With no DoC plan in sight for the forests, and no budget for the work, the regional council would appear to be the last man standing capable of funding 1080 drops, but chairman Bill Shepherd said the council and the ratepayers could not afford to do DoC's job for it.
"It's quite a vexed question, because on the one hand the forests can't afford for us not to do it," he said.
"But in terms of affordability for the ratepayers it would cost tens of millions of dollars. And a 1 percent rate increase nets us only about $130,000."
DoC's Sue Reid maintained money was only part of the problem.
"Say we had $15 million that we could use for aerial 1080 across Northland, there's a lot of communities that would have a problem with this, for valid reasons," she said.
"They have concerns about their waterways, concerns about other animals that might be affected by 1080; it's a matter of building their understanding about that."
Chair of the council's environmental committee Joe Carr said community opposition to 1080 was a complication, but was not insurmountable.
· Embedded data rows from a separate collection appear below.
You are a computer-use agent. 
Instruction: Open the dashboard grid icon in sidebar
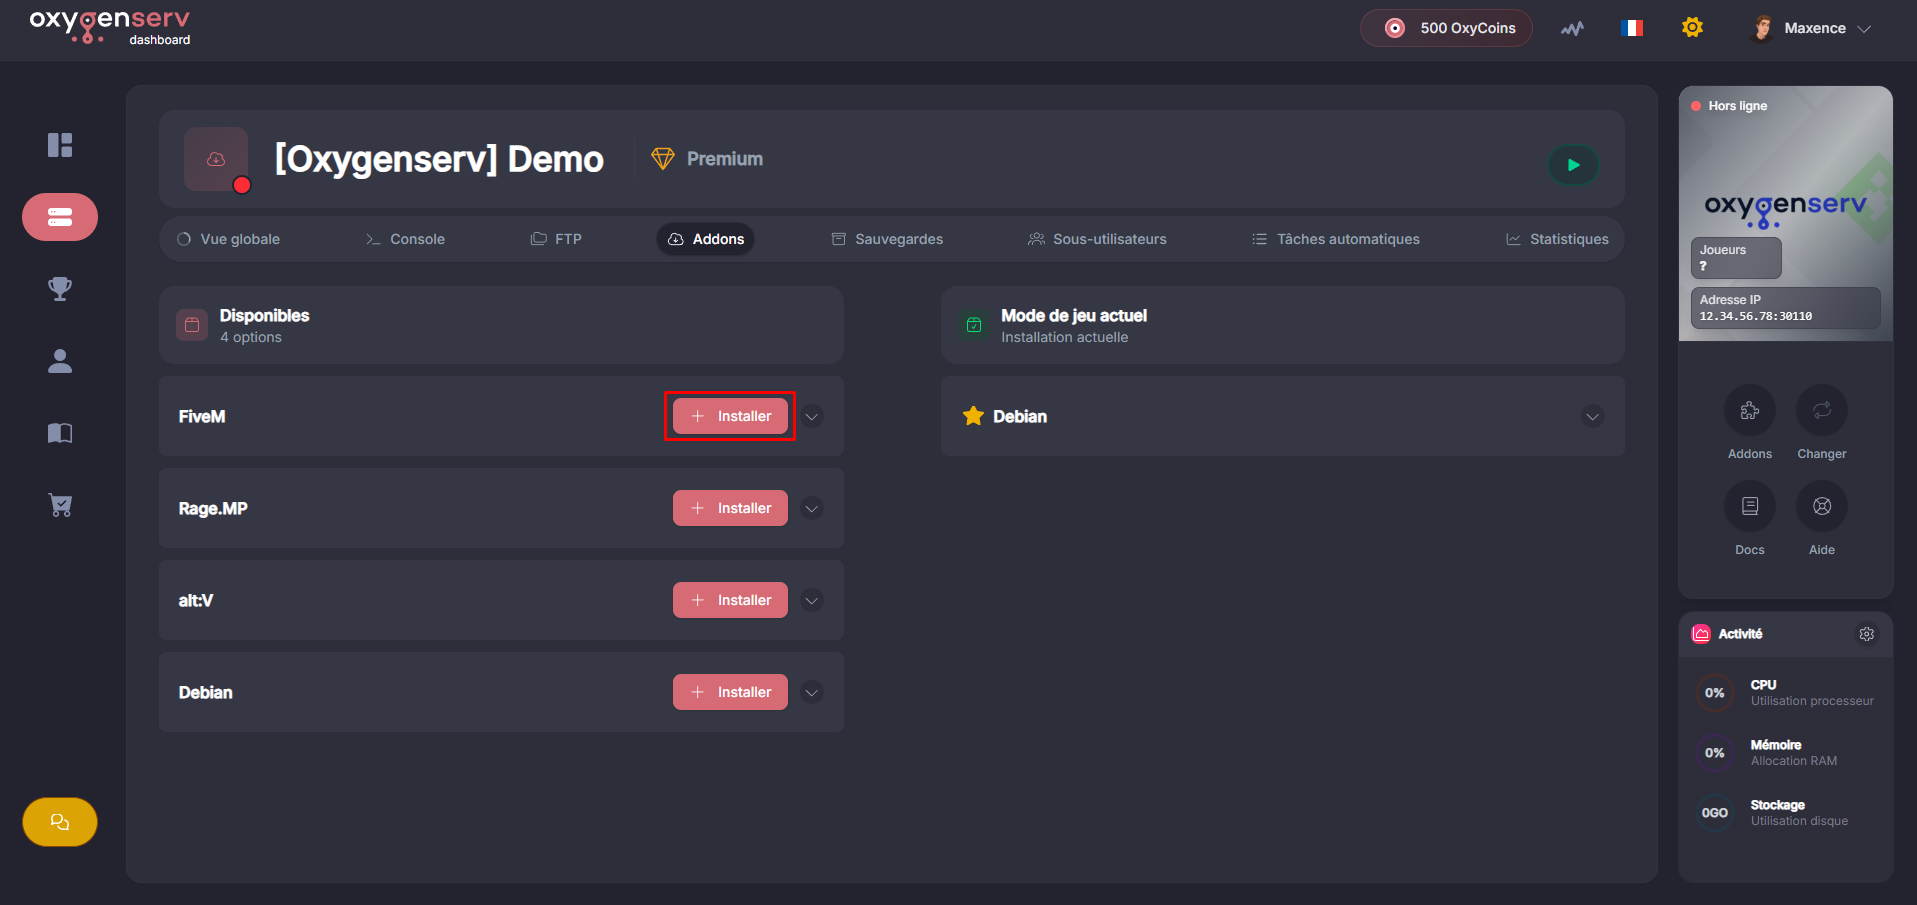[x=60, y=145]
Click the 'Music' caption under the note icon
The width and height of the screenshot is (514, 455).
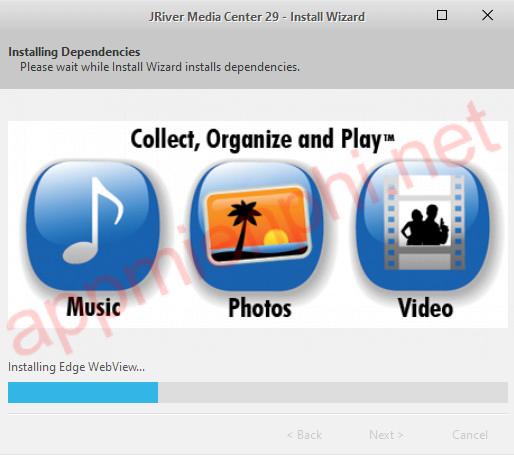pos(93,307)
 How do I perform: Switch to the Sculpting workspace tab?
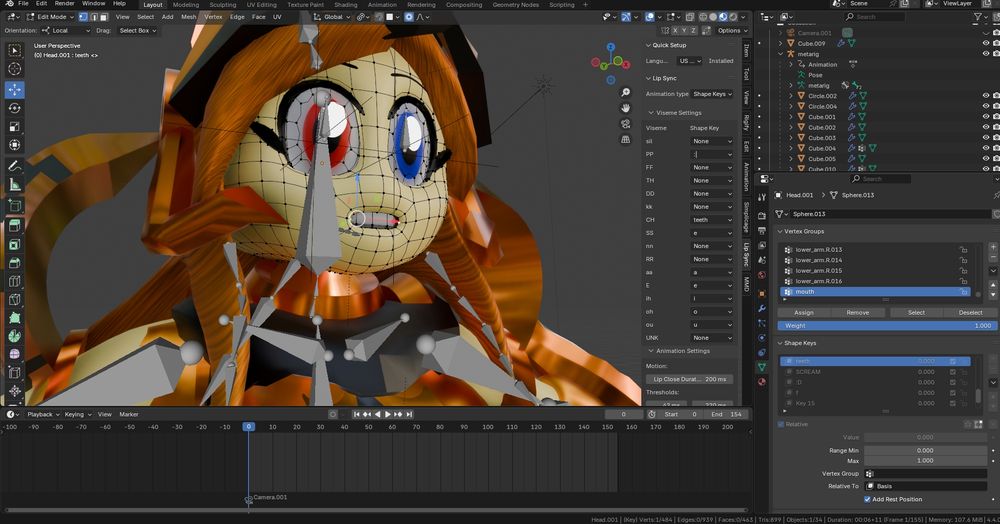pos(222,4)

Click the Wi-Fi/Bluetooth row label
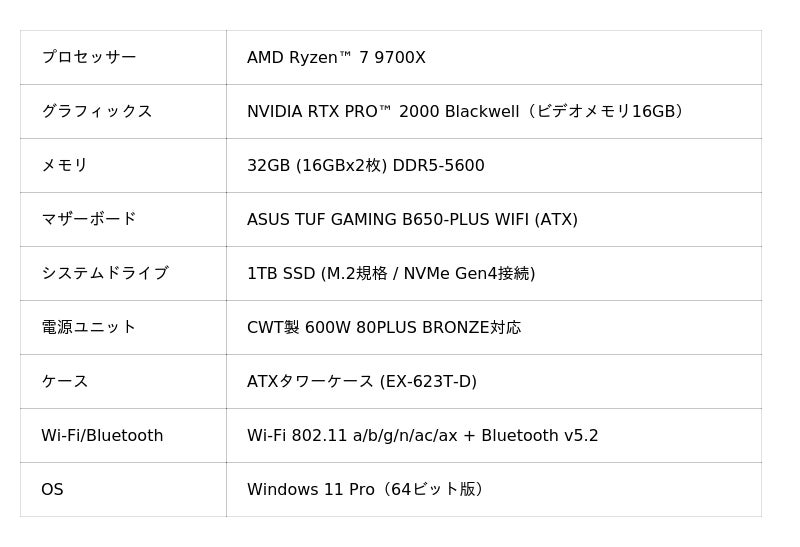point(102,436)
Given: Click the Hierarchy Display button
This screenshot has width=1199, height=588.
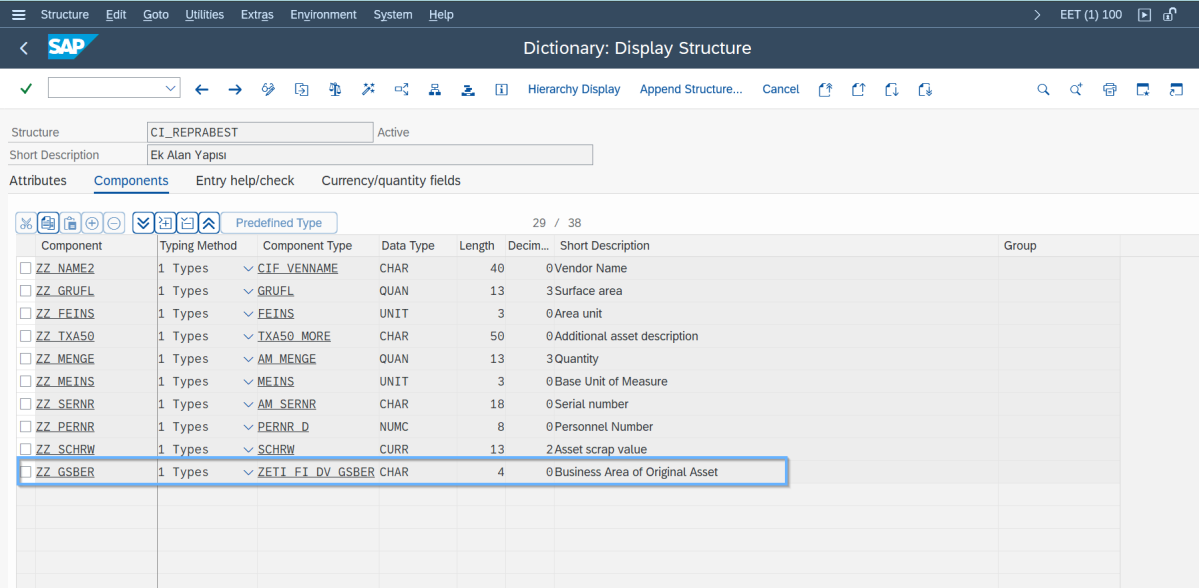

He said a recent team effort to save Warawara forest in Hokianga was a stellar example of what could be achieved when DoC, iwi, charities and the regional council worked together.
Like most DoC forests in the north, Warawara is surrounded by private and Maori land.
Where landowners do not agree to use 1080 for the initial pest knockdown, DoC can not make a case for funding. Even if it wiped out the possums on its own forest, the pests would quickly reinvade from surrounding private land.
But Mr Carr said the kaitiaki of Warawara, Te Rarawa had consulted intensively in the past three years with hapu about the options to save their ancestral forest, and finally agreed to aerial 1080 drops, followed by ongoing trapping.
The funding came from DoC, the council and the Tindall Foundation.
Mr Carr said while Warawara was a success story, it was the exception, and other forests such as Herekino were dying because local communities were set against 1080.
"I've got friends who are passionately against 1080 , and I've got to say that most of them have a vested interest," he said.
"They want to see their favourite pests thrive in the bush. It's the pigs; and in other parts of New Zealand it's the deer. but I think in Northland with the collapse of our forests, we've got to work out, do we want a pig farm and a possum farm, or do we want our bush? "
Forest & Bird estimates it would cost up to $20 million over 10 years to save Northland's forests, using aerial 1080 drops and follow-up pest control.